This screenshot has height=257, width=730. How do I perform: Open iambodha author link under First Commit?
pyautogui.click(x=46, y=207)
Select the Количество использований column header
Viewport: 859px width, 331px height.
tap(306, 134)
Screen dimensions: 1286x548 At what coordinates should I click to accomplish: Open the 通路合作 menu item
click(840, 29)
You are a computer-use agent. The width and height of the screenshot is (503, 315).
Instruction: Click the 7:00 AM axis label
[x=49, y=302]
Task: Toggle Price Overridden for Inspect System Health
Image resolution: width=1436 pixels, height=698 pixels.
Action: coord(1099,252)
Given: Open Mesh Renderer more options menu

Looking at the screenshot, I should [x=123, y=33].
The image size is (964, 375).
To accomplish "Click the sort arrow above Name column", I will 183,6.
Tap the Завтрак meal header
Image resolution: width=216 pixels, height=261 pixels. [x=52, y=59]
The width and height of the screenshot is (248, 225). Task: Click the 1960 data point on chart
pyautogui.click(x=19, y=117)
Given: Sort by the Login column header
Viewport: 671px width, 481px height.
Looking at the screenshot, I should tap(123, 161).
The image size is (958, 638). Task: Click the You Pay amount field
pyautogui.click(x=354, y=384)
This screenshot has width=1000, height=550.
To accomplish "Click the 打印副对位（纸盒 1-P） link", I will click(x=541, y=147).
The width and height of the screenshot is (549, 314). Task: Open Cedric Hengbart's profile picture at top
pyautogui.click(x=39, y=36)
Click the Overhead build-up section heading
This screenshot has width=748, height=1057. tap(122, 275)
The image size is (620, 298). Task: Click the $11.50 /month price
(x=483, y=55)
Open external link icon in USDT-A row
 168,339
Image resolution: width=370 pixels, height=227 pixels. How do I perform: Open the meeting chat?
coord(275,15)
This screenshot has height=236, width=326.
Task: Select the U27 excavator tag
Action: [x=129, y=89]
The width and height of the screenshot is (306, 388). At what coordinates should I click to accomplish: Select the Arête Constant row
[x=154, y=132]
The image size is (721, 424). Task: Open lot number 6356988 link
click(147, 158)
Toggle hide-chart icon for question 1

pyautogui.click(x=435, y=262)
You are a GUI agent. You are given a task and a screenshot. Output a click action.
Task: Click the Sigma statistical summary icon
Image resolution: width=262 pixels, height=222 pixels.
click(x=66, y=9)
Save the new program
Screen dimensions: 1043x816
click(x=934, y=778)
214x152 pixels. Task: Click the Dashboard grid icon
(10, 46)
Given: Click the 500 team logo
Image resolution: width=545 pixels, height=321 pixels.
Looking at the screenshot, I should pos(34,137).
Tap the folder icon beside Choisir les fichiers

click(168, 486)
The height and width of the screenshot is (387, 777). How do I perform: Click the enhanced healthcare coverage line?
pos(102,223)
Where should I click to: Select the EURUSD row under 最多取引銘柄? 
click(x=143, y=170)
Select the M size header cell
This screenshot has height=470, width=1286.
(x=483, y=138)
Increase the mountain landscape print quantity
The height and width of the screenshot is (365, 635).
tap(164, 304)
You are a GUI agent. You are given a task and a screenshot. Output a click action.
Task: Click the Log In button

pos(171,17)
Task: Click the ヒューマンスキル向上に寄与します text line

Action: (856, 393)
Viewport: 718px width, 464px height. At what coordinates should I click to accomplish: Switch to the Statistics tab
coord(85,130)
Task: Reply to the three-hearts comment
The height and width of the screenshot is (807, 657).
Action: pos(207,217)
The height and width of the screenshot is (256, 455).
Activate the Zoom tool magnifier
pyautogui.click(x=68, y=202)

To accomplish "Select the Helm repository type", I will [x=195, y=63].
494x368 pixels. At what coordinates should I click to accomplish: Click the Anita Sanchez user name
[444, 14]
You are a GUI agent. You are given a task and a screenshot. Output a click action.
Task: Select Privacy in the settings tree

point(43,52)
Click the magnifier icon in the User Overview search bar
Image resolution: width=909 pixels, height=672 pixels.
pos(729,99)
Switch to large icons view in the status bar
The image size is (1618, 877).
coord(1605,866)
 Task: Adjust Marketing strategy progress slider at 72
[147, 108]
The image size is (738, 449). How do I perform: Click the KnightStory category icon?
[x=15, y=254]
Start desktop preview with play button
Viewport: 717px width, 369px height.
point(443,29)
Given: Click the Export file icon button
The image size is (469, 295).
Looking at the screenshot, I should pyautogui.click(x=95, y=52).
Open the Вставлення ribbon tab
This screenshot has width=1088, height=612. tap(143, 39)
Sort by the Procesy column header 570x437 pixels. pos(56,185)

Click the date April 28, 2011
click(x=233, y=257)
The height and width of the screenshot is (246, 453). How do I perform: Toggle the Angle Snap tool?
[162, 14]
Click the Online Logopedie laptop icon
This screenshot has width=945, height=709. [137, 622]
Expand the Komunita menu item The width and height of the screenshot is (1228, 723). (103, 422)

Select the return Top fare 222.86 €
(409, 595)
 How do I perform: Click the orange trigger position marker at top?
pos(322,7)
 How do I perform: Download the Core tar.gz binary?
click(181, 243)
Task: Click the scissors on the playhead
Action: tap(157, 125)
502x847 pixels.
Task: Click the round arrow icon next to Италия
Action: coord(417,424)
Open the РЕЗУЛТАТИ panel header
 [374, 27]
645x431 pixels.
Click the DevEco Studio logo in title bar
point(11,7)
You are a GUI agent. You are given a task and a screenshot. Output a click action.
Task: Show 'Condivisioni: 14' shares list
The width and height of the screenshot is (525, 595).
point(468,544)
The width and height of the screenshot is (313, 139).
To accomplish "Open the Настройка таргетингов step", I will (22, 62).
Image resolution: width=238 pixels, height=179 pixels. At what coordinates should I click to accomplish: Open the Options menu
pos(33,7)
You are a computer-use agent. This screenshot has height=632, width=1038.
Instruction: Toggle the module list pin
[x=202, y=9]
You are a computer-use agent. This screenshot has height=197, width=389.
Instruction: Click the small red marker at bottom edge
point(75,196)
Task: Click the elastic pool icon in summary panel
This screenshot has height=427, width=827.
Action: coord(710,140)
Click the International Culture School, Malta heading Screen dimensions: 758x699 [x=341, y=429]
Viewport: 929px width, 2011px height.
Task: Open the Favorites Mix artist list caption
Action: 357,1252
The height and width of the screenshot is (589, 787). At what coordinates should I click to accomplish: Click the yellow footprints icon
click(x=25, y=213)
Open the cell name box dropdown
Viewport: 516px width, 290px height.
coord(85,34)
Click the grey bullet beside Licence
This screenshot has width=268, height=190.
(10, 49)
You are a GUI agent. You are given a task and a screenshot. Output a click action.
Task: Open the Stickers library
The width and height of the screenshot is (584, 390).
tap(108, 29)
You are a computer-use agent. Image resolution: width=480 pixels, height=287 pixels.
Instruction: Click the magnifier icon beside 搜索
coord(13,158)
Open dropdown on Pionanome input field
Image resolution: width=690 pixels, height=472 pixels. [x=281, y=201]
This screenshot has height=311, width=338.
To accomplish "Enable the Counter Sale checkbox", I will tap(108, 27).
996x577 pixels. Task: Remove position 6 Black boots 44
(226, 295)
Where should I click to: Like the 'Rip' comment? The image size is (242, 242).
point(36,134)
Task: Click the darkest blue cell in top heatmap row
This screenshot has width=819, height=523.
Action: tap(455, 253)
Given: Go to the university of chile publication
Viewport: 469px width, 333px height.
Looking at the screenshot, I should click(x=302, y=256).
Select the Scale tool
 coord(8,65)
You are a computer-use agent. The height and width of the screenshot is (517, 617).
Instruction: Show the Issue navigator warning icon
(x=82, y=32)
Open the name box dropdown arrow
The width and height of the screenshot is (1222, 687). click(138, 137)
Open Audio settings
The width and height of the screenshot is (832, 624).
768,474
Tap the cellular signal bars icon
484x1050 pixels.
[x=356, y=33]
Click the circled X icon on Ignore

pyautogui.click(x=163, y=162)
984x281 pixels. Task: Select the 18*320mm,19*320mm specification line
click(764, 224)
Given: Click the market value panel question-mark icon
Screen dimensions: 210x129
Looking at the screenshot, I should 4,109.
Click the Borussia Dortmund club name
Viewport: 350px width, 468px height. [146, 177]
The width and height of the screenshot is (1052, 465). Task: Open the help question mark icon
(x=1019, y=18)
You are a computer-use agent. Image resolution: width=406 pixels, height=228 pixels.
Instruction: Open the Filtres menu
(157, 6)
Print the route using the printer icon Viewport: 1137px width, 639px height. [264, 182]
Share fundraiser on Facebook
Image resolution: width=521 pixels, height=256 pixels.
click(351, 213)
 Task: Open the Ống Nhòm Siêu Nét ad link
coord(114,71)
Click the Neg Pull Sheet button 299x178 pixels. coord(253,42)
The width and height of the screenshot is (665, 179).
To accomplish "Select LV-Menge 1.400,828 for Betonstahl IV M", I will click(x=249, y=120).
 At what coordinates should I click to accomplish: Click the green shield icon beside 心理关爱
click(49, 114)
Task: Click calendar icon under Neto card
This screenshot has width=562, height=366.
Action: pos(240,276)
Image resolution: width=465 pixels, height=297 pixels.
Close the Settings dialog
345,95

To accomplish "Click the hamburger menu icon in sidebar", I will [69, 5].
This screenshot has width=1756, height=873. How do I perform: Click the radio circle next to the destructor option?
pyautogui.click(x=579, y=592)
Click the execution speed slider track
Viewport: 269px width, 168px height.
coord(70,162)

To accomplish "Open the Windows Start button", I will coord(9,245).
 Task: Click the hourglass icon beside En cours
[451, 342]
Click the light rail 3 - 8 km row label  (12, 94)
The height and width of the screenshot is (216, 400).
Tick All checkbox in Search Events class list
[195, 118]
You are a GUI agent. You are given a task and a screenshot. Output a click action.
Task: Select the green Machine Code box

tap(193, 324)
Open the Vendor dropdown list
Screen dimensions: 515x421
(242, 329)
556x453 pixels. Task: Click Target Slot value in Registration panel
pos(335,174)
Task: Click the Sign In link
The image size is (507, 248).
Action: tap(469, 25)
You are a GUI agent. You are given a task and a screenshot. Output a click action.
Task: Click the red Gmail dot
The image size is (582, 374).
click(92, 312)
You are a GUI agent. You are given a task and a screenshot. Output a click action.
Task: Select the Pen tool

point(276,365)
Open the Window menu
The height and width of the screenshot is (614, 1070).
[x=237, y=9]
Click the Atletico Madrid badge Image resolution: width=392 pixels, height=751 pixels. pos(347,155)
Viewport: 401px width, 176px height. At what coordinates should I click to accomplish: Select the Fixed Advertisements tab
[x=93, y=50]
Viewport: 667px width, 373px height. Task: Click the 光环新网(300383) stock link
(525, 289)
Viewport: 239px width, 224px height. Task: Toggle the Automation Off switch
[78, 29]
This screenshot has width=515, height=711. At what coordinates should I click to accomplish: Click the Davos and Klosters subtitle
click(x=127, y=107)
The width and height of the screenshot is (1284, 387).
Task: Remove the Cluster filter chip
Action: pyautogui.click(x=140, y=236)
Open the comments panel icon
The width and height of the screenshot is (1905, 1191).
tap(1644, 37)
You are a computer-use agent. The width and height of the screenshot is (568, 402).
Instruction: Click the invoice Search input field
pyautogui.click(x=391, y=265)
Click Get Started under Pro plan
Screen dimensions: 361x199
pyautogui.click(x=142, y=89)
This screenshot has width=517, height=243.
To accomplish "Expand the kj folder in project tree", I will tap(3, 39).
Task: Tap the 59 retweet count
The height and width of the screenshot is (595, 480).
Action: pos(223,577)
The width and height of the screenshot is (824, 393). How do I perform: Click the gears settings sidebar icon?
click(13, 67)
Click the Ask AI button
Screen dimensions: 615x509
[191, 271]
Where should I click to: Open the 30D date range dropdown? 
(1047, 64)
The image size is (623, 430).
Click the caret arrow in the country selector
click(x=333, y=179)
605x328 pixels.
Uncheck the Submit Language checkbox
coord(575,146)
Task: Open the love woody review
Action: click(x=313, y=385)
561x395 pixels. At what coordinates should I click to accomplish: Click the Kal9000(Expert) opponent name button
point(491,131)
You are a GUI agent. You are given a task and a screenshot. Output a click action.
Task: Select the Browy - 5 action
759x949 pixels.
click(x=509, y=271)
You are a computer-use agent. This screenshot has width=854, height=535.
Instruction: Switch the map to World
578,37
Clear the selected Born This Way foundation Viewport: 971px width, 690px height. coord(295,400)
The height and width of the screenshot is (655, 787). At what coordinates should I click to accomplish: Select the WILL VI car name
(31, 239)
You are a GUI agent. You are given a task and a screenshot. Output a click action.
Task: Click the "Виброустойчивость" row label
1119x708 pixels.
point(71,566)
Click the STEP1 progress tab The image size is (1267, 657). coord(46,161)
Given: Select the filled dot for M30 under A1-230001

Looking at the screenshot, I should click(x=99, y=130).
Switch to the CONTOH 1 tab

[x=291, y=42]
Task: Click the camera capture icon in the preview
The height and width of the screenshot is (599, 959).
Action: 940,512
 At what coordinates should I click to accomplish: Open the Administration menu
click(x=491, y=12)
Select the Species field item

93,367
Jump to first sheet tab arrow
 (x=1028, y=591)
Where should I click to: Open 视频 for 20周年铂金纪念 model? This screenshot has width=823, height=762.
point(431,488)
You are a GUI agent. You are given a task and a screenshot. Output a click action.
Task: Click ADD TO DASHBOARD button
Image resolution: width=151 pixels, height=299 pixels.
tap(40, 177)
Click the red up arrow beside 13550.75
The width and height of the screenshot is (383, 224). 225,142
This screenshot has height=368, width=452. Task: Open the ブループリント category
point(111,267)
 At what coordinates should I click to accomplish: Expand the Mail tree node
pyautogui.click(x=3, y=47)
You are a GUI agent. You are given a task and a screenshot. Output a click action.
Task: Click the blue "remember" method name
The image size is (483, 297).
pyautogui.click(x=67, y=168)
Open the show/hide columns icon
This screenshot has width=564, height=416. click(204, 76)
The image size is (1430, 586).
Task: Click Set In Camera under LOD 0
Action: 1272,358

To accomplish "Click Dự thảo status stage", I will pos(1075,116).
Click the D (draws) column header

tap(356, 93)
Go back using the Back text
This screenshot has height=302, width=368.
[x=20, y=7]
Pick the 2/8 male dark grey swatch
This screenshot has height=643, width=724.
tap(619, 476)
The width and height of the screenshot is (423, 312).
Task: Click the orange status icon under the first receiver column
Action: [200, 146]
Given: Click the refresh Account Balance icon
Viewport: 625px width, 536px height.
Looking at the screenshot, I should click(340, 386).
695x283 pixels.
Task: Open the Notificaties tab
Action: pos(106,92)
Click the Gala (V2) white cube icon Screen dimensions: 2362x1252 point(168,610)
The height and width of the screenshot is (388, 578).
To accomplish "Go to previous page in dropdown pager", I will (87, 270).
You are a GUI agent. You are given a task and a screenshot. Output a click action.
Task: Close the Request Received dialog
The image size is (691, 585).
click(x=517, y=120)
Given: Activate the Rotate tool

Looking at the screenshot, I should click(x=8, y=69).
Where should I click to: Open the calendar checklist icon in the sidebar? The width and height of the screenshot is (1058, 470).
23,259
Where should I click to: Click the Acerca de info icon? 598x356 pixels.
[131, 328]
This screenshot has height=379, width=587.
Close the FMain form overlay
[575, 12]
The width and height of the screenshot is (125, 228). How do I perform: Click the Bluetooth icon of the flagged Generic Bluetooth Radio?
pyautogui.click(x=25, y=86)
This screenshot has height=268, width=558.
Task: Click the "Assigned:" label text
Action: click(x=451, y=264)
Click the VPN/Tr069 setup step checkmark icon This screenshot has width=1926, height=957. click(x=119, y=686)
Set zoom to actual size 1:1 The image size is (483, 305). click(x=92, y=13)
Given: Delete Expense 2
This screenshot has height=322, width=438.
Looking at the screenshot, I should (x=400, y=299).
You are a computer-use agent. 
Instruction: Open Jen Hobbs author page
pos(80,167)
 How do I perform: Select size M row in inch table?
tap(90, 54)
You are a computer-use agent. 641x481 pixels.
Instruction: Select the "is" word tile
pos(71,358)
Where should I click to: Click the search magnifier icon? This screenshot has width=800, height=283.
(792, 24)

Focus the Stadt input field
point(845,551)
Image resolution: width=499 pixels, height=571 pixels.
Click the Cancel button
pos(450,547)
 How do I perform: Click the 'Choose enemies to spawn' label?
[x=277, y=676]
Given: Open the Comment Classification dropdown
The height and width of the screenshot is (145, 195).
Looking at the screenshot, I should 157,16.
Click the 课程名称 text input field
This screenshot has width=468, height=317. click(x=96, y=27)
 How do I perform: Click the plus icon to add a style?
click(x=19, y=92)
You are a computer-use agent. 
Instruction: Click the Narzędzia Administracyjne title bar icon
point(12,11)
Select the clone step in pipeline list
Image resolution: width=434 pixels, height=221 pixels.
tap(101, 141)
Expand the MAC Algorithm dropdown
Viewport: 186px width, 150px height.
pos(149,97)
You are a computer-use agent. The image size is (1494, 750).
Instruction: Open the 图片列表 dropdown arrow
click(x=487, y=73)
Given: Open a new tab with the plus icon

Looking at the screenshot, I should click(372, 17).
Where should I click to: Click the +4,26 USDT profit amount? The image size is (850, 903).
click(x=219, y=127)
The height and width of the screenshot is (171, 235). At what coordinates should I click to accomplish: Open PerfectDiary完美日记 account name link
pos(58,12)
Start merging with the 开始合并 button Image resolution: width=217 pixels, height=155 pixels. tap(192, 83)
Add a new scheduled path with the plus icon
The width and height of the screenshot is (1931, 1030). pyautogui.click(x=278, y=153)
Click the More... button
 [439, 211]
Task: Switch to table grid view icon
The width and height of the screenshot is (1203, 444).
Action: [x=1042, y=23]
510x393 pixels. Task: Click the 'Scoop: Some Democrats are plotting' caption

================

▶ YOUR INSTRUCTIONS
Among the records above, determine how many lines contain "grey", then report the number only.

▶ OUTPUT OF THE TASK
2